Copy the whole listing verbatim.

» DATA SHOWN:
========================================

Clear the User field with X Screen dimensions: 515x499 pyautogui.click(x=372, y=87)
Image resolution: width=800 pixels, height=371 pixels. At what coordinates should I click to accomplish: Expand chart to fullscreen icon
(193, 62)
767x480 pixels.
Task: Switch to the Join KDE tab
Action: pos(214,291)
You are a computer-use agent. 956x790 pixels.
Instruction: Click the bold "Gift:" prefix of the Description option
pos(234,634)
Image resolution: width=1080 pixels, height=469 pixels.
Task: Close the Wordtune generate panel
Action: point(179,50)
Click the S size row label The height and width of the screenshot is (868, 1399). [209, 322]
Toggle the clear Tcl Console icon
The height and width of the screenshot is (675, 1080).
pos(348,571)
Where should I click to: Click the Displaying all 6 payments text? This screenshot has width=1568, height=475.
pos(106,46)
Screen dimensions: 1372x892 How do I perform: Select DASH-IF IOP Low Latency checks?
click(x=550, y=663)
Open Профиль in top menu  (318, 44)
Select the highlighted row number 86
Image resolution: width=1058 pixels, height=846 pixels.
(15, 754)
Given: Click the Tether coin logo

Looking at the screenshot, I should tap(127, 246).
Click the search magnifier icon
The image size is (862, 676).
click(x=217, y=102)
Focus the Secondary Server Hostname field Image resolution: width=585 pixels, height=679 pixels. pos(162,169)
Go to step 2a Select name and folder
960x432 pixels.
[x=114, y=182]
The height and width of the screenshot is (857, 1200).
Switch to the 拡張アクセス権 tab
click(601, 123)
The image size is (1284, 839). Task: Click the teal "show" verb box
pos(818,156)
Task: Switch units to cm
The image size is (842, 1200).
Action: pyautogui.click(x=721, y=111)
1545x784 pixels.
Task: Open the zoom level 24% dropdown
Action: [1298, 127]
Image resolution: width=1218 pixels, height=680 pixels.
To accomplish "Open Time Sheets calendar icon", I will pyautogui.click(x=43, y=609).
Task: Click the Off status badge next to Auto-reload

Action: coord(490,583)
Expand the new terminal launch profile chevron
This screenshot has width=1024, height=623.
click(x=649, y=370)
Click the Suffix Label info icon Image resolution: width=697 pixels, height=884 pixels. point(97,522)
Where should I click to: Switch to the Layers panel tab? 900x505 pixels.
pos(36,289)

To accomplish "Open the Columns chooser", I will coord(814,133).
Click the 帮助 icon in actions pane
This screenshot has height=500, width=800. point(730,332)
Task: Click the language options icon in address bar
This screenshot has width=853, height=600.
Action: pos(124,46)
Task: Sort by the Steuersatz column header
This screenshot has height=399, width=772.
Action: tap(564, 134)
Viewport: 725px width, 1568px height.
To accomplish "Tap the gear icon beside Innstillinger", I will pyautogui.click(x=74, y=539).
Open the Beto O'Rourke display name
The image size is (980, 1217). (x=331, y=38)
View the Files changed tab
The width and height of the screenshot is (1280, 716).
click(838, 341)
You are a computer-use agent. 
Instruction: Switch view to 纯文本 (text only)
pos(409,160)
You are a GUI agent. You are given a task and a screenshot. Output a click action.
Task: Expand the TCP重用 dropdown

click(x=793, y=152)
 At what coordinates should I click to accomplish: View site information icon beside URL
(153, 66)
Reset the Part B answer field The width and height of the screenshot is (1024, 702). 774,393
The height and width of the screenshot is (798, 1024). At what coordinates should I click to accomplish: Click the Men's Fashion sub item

========================================

» OUTPUT:
Clear the User field with X Screen dimensions: 515x499 pyautogui.click(x=372, y=87)
Image resolution: width=800 pixels, height=371 pixels. At what coordinates should I click to accomplish: Expand chart to fullscreen icon
(193, 62)
767x480 pixels.
Task: Switch to the Join KDE tab
Action: pos(214,291)
You are a computer-use agent. 956x790 pixels.
Instruction: Click the bold "Gift:" prefix of the Description option
pos(234,634)
Image resolution: width=1080 pixels, height=469 pixels.
Task: Close the Wordtune generate panel
Action: point(179,50)
Click the S size row label The height and width of the screenshot is (868, 1399). [209, 322]
Toggle the clear Tcl Console icon
The height and width of the screenshot is (675, 1080).
pos(348,571)
Where should I click to: Click the Displaying all 6 payments text? This screenshot has width=1568, height=475.
pos(106,46)
Screen dimensions: 1372x892 How do I perform: Select DASH-IF IOP Low Latency checks?
click(x=550, y=663)
Open Профиль in top menu  (318, 44)
Select the highlighted row number 86
Image resolution: width=1058 pixels, height=846 pixels.
(15, 754)
Given: Click the Tether coin logo

Looking at the screenshot, I should tap(127, 246).
Click the search magnifier icon
The image size is (862, 676).
click(x=217, y=102)
Focus the Secondary Server Hostname field Image resolution: width=585 pixels, height=679 pixels. pos(162,169)
Go to step 2a Select name and folder
960x432 pixels.
[x=114, y=182]
The height and width of the screenshot is (857, 1200).
Switch to the 拡張アクセス権 tab
click(601, 123)
The image size is (1284, 839). Task: Click the teal "show" verb box
pos(818,156)
Task: Switch units to cm
The image size is (842, 1200).
Action: pyautogui.click(x=721, y=111)
1545x784 pixels.
Task: Open the zoom level 24% dropdown
Action: [1298, 127]
Image resolution: width=1218 pixels, height=680 pixels.
To accomplish "Open Time Sheets calendar icon", I will pyautogui.click(x=43, y=609).
Task: Click the Off status badge next to Auto-reload

Action: coord(490,583)
Expand the new terminal launch profile chevron
This screenshot has width=1024, height=623.
click(x=649, y=370)
Click the Suffix Label info icon Image resolution: width=697 pixels, height=884 pixels. point(97,522)
Where should I click to: Switch to the Layers panel tab? 900x505 pixels.
pos(36,289)

To accomplish "Open the Columns chooser", I will coord(814,133).
Click the 帮助 icon in actions pane
This screenshot has height=500, width=800. point(730,332)
Task: Click the language options icon in address bar
This screenshot has width=853, height=600.
Action: pos(124,46)
Task: Sort by the Steuersatz column header
This screenshot has height=399, width=772.
Action: tap(564, 134)
Viewport: 725px width, 1568px height.
To accomplish "Tap the gear icon beside Innstillinger", I will pyautogui.click(x=74, y=539).
Open the Beto O'Rourke display name
The image size is (980, 1217). (x=331, y=38)
View the Files changed tab
The width and height of the screenshot is (1280, 716).
click(838, 341)
You are a computer-use agent. 
Instruction: Switch view to 纯文本 (text only)
pos(409,160)
You are a GUI agent. You are given a task and a screenshot. Output a click action.
Task: Expand the TCP重用 dropdown

click(x=793, y=152)
 At what coordinates should I click to accomplish: View site information icon beside URL
(153, 66)
Reset the Part B answer field The width and height of the screenshot is (1024, 702). 774,393
The height and width of the screenshot is (798, 1024). At what coordinates should I click to accomplish: Click the Men's Fashion sub item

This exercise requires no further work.